Ruling Mar. 2 on a technical point in selective prosecution in crack cocaine cases, a majority of the U.S. Court of Appeals for the Ninth Circuit en banc made a strong statement about the importance of bringing such cases before the courts (U.S. v. Armstrong, No. 93-50031, No. 93-50057, 1995 WL 82876, (9th Cir. 1995)).

Five defendants, Christopher Armstrong, Aaron Hampton, Freddie Mack, Shelton Martin, and Robert Rozelle were charged in federal court with crimes carrying long mandatory minimum sentences -- conspiracy to distribute crack and various other drug and firearms charges -- as a result of a joint Bureau of Alcohol, Tobacco, and Firearms/local law enforcement investigation.

The government had refused to comply with a discovery order requiring certain information relevant to determining if there was racially discriminatory selective prosecution to be turned over to the defendants.
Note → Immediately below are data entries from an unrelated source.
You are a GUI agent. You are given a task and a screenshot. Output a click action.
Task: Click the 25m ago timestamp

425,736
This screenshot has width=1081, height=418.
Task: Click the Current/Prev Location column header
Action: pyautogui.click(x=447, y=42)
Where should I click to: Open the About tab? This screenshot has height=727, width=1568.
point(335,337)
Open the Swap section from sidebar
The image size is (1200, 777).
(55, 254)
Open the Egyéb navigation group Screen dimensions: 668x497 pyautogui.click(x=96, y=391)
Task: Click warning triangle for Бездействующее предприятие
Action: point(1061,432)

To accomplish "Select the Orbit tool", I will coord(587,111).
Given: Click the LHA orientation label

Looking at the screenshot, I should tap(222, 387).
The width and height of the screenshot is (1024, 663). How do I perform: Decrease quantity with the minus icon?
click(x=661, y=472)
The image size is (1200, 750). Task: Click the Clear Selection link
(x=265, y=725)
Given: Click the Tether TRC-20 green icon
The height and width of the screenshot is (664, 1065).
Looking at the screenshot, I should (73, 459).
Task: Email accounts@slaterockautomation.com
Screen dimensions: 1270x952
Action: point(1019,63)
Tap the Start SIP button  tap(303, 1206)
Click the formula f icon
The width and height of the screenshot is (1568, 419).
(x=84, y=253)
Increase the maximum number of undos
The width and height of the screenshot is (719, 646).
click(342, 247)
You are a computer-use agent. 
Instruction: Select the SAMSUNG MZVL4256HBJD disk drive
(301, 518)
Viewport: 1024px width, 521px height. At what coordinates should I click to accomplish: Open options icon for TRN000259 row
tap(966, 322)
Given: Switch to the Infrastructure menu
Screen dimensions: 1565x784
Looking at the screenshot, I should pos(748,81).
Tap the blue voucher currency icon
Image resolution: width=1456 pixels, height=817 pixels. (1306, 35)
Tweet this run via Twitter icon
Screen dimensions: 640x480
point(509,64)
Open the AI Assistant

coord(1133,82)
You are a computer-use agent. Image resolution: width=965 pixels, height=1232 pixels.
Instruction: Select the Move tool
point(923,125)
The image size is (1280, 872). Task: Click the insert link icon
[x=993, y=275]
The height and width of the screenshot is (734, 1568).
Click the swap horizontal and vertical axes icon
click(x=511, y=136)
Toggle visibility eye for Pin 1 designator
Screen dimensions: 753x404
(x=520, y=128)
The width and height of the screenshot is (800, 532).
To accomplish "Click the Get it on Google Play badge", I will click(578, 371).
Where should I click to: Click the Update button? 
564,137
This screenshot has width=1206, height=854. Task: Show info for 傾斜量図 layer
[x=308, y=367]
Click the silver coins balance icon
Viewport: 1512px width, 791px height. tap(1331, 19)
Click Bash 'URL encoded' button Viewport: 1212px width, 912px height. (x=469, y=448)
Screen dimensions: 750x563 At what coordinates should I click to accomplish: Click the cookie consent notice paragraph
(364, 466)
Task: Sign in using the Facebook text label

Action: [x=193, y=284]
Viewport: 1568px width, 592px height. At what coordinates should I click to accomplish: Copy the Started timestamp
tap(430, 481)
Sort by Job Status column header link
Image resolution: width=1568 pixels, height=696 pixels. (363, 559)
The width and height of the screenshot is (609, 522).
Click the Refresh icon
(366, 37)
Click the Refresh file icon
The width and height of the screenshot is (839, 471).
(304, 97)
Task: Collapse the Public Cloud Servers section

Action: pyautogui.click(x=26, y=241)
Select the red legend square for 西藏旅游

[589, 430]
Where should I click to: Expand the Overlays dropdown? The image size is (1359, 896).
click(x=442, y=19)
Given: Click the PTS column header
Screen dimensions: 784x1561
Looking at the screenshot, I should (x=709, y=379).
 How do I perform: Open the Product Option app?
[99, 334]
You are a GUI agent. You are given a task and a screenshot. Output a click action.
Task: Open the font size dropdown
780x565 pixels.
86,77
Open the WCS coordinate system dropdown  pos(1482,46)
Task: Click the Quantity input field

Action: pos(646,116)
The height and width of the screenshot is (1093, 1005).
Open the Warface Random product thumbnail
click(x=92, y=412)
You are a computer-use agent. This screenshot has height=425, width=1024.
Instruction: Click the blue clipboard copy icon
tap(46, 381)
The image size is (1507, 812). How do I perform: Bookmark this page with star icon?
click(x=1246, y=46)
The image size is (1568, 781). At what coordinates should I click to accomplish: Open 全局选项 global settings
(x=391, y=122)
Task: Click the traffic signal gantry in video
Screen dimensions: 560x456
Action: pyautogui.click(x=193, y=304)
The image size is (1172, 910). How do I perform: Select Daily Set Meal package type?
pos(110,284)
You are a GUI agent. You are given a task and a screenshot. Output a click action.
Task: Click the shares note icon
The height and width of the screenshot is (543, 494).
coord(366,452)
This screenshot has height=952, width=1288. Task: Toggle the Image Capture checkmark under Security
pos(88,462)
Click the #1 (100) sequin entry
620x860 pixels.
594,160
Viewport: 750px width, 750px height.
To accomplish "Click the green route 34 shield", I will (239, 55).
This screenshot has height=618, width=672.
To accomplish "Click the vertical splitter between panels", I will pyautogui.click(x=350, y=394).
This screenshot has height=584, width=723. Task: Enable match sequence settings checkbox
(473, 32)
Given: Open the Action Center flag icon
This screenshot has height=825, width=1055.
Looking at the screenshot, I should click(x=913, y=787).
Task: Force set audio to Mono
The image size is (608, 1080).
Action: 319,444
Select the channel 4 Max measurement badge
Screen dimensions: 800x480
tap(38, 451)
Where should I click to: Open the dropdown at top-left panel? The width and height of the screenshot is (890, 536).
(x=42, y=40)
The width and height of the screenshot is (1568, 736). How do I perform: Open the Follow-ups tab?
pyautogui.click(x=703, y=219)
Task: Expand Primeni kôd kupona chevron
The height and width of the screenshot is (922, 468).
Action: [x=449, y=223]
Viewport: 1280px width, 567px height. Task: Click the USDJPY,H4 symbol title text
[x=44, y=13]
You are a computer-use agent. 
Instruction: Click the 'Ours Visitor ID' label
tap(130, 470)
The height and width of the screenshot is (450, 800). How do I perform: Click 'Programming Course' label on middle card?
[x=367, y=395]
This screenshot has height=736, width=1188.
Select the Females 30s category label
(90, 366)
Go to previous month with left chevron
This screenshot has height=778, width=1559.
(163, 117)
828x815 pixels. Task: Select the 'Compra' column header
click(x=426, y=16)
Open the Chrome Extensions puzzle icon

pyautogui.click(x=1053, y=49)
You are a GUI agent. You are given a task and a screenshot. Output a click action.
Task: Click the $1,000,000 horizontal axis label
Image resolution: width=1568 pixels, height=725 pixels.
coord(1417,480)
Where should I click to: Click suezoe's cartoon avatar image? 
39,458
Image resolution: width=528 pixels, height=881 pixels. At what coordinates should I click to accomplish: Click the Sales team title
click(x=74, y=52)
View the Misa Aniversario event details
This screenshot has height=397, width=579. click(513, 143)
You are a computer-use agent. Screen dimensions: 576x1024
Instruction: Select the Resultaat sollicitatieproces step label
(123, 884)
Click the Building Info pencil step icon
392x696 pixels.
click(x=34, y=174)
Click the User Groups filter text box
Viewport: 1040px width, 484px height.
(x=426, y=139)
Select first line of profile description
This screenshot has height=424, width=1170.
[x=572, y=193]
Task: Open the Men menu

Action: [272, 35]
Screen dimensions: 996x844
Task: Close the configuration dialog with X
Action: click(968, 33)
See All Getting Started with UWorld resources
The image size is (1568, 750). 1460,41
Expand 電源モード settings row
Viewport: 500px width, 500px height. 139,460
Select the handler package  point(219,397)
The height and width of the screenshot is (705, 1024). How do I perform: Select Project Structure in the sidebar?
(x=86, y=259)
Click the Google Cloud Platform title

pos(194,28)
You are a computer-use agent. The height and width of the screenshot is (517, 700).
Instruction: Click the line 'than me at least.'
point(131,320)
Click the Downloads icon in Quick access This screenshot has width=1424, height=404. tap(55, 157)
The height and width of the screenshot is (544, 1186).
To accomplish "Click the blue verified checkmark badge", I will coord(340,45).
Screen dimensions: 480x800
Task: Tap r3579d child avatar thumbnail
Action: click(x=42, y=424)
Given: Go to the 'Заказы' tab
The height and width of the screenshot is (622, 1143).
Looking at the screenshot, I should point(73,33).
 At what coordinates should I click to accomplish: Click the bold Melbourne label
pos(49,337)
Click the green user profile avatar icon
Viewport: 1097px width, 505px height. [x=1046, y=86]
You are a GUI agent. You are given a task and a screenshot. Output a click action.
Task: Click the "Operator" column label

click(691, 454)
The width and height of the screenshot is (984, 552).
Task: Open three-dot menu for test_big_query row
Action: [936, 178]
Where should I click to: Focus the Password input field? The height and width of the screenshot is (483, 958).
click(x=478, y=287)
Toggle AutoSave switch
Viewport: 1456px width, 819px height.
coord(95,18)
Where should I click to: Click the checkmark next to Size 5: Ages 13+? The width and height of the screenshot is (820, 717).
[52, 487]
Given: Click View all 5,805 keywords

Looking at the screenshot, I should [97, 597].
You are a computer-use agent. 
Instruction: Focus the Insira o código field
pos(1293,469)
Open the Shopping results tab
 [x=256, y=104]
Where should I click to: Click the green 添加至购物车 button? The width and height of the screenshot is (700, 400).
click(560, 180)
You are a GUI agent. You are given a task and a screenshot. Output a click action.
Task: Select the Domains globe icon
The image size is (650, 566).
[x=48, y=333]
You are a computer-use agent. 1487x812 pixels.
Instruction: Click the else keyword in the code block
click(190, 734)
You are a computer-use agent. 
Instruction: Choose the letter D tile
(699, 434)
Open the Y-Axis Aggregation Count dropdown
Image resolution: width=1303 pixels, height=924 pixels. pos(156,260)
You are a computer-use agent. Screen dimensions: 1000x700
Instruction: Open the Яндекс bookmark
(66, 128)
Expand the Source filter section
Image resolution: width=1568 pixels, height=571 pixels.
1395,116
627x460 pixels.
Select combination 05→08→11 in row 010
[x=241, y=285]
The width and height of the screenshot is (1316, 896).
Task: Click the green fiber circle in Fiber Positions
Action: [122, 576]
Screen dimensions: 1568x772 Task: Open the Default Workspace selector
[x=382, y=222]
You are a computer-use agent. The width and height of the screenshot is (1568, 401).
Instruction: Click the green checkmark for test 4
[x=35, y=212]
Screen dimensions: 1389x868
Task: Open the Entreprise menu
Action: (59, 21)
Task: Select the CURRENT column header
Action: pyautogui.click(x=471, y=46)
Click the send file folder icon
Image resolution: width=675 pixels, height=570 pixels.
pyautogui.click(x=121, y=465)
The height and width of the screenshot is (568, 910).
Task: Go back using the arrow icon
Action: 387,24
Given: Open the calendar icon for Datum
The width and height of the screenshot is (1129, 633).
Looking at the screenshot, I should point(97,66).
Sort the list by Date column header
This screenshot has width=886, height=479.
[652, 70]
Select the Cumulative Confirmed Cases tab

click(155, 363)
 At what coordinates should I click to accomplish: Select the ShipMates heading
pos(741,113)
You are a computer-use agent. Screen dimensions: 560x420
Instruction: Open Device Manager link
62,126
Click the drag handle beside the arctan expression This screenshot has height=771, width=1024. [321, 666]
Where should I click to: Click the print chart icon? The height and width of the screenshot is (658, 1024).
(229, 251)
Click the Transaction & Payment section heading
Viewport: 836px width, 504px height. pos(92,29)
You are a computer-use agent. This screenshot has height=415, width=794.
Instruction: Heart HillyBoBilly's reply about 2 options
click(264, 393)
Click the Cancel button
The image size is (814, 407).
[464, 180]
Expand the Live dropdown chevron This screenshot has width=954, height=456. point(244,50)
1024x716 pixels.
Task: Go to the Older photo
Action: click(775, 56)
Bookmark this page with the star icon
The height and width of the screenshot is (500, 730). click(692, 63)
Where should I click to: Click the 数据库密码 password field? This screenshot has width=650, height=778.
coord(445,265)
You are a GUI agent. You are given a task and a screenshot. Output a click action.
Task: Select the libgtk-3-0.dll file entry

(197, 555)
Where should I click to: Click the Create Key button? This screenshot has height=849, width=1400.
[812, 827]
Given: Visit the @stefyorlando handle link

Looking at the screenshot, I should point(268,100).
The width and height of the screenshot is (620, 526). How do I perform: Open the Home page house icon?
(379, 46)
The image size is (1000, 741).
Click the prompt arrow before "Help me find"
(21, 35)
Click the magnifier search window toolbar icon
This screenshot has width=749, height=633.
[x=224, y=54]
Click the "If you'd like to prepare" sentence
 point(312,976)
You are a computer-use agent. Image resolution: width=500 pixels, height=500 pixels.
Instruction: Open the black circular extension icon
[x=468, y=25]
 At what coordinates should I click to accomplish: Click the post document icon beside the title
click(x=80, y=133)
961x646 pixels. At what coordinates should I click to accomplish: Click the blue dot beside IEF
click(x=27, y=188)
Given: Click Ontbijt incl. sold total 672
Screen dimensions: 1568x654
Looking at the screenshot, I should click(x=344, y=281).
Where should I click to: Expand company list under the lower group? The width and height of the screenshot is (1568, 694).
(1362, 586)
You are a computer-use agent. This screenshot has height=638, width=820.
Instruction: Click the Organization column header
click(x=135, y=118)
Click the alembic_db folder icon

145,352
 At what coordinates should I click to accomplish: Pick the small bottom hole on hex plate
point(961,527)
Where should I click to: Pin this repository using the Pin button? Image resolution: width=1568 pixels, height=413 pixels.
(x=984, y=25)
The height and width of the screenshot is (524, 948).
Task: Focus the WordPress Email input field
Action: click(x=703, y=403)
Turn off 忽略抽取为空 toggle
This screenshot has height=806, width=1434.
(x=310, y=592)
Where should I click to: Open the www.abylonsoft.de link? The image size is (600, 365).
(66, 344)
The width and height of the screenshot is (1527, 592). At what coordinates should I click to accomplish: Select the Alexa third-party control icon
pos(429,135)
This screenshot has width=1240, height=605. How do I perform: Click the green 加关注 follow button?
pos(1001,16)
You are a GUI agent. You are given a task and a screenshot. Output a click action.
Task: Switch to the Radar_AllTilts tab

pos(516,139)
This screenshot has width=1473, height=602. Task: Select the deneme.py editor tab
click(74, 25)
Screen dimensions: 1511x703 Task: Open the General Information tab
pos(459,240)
The court responded by throwing out the indictments against the defendants:

There are few claims as serious as the charge put forth by the defendants here -- that the government has selected them for prosecution because of their race. Such claims deserve the most careful examination by the courts so that the prosecutorial power does not become a license to discriminate based on race. Discovery is the crucial means by which defendants may provide a trial judge with the information needed in order to determine whether a claim of selective prosecution is meritorious.